CNN network causes kernel die

Umut_Koksoy · June 21, 2023, 4:01am

I have windows 11 installed and using tensorflow 2.12 on wsl.
CUDA Version: 11.8 is installed
I can train deep neural networks successfully with my GPU. However, when I try to use CNN network, system crashes. As an example; I can train mnist database with below code

import tensorflow as tf

from tensorflow import keras

mnist = keras.datasets.mnist

(train_images, train_labels), (test_images, test_labels) = mnist.load_data()

train_images = train_images / 255.0

test_images = test_images / 255.0

model = keras.Sequential([

keras.layers.Flatten(input_shape=(28, 28)),

keras.layers.Dense(128, activation=‘relu’),

keras.layers.Dense(10, activation=‘softmax’)

])

model.compile(optimizer=‘adam’, loss=‘sparse_categorical_crossentropy’, metrics=[‘accuracy’])

model.fit(train_images, train_labels, epochs=5)

test_loss, test_acc = model.evaluate(test_images, test_labels)
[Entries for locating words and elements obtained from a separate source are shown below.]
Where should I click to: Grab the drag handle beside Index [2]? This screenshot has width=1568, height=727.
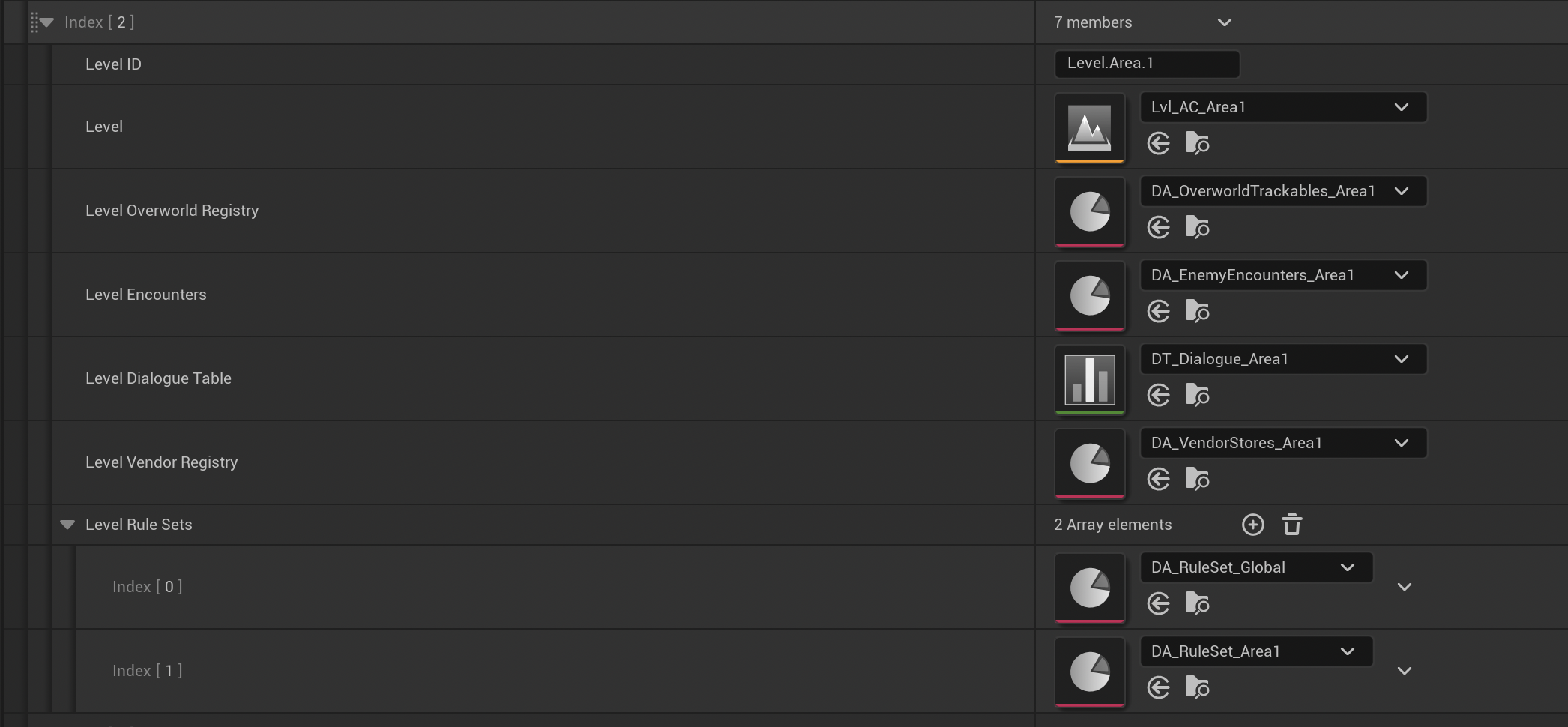tap(34, 22)
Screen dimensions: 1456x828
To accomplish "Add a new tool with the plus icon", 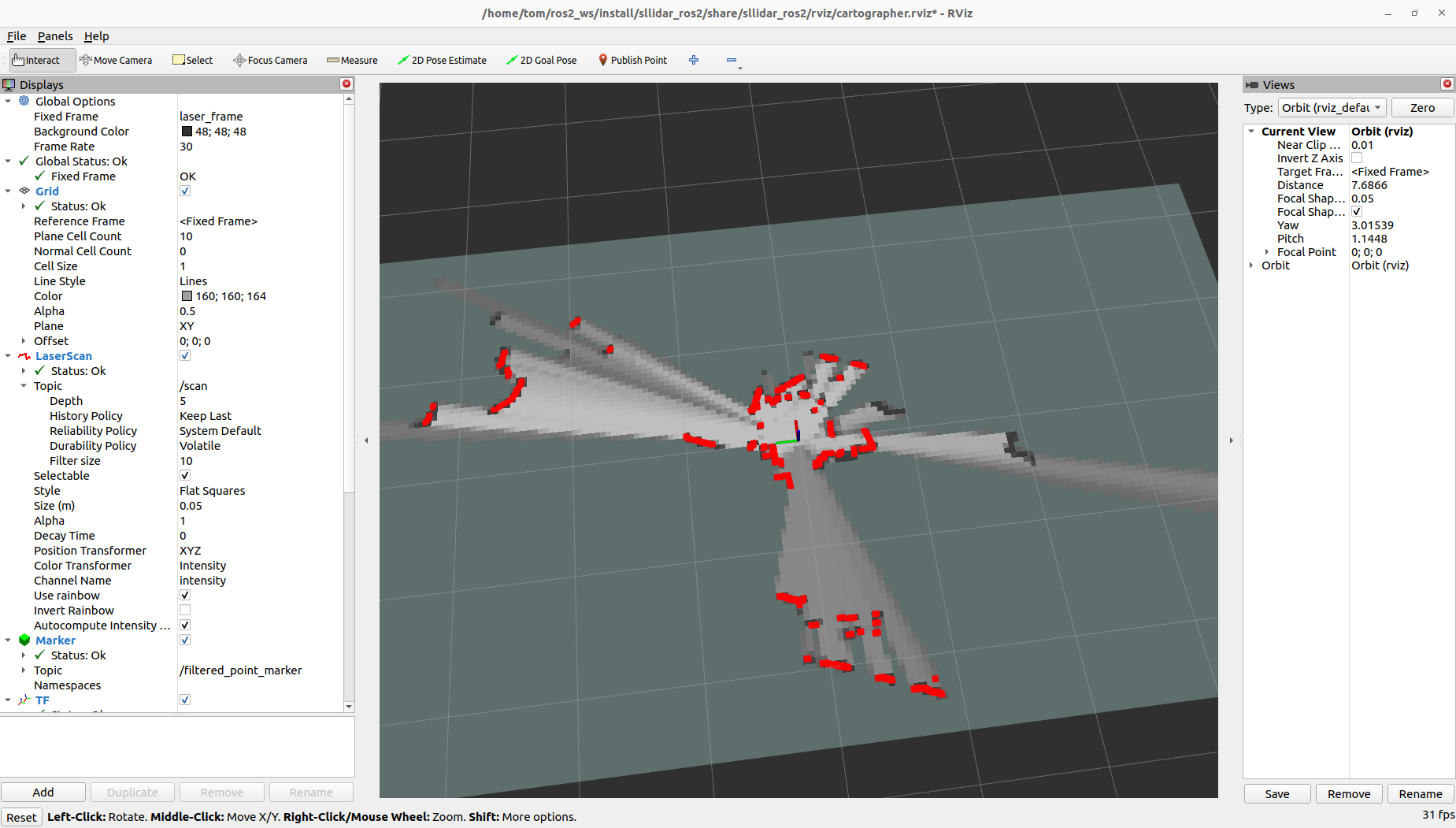I will point(693,60).
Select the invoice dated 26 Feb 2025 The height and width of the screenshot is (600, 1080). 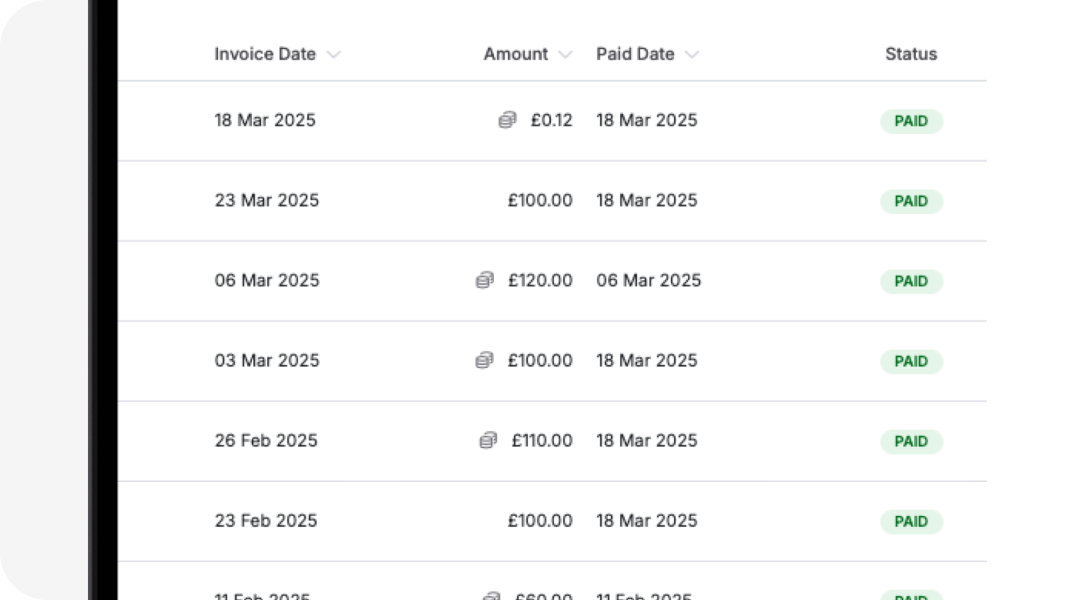tap(265, 440)
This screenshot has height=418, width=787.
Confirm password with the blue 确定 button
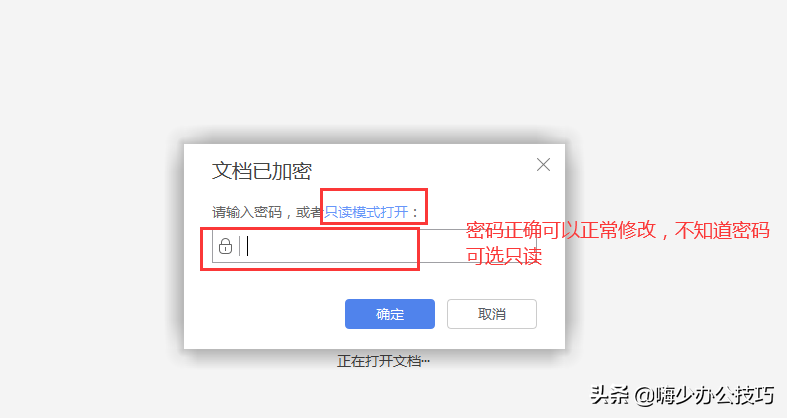(x=390, y=314)
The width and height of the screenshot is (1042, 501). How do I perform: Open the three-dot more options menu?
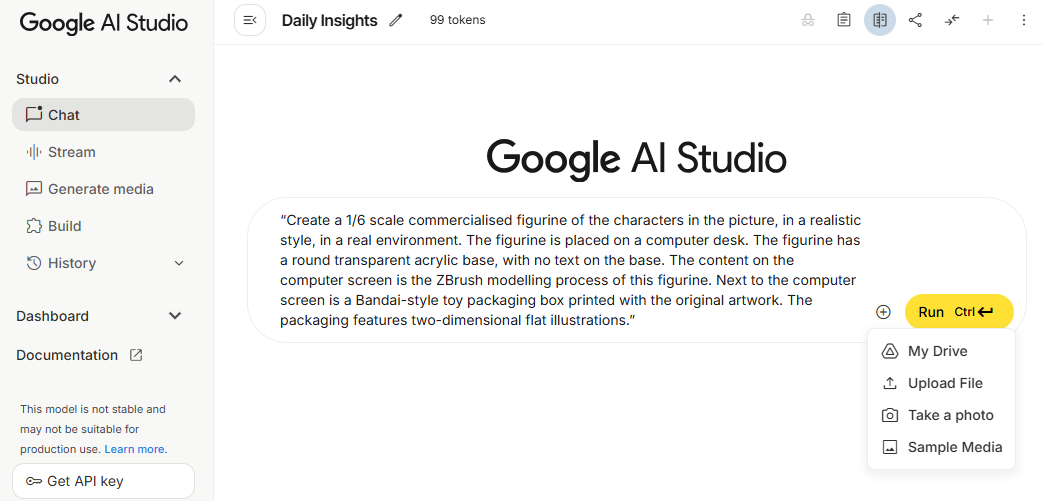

print(‘Test accuracy:’, test_acc)

----------------------------CNN IMPLEMENTATION------------------
However, kernel dies when I run below code

import tensorflow as tf
from tensorflow import keras
mnist = keras.datasets.mnist
(train_images, train_labels), (test_images, test_labels) = mnist.load_data()
train_images = train_images.reshape(-1, 28, 28, 1)
test_images = test_images.reshape(-1, 28, 28, 1)
train_images = train_images / 255.0
test_images = test_images / 255.0
model = keras.Sequential([
keras.layers.Conv2D(32, (3, 3), activation=‘relu’, input_shape=(28, 28, 1)),
keras.layers.MaxPooling2D((2, 2)),
keras.layers.Flatten(),
keras.layers.Dense(128, activation=‘relu’),
keras.layers.Dense(10, activation=‘softmax’)
])
model.compile(optimizer=‘adam’, loss=‘sparse_categorical_crossentropy’, metrics=[‘accuracy’])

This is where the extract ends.